1. r(t) = ti + ln (cos t)

the derivative of ln x is 1/|x|, so why isn't the derivative of ln cos x, 1/cos x or sec x?

My book says the answer is - tan x

Last edited:

Because $\ln{\cos{x}}$ is actually a composition of the functions $\ln{x}$ and $\cos{x}$. Therefore you need to use the chain rule.

I put in the question into the original post. I don't see how they're using the chain rule. They aren't deriving two terms, it's just ln (cos t). if they're driving t, then i would think the derivative of t would just be 1.

you need to use the derivative of ln r(t), which is r'(t)/ r (t)
try that!

vela
Staff Emeritus
Homework Helper
Consider this problem: Find the derivative of ##y=\ln t^2##.

First method: Using the property of logs, we pull the exponent out front.
$$y=\ln t^2 = 2\ln t$$ When you differentiate this, you get
$$y' = 2\left(\frac{1}{t}\right).$$ This is the correct answer.

Second method: Just "differentiate" the way you did
$$y' = \frac{1}{t^2}.$$ This is wrong. Why is it wrong?

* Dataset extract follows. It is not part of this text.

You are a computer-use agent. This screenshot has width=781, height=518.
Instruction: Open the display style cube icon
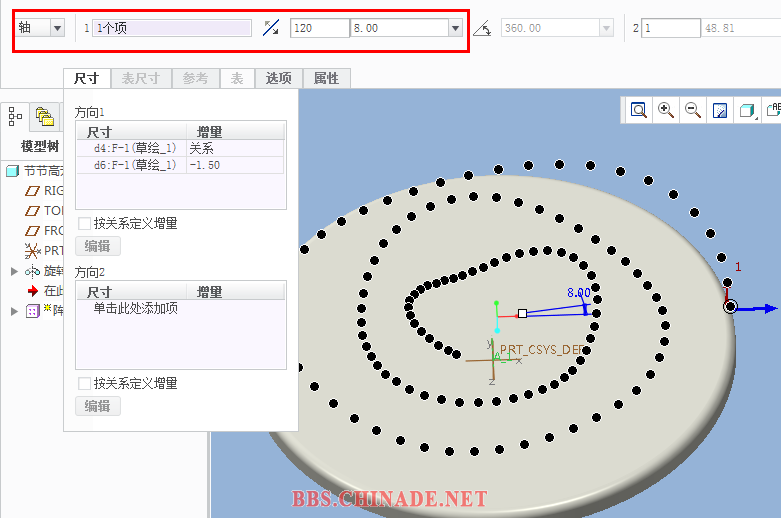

but there's no exponent involved here. plus look at this problem: they just derive everything normally here. they don't do the r'/r

I like Serena
Homework Helper
The chain rule says that the derivative of f(g(t)) is f'(g(t))g'(t).
This is what vela illustrated.

In your case, for ln(cos(t)), you have calculated f'(g(t)) which is 1/cos(t), but you still need to multiply by g'(t) which is the derivative of cos(t).

ok, I sort of understand.

I like Serena
Homework Helper
ok, I sort of understand.

So do you understand how the book got -tan(t)?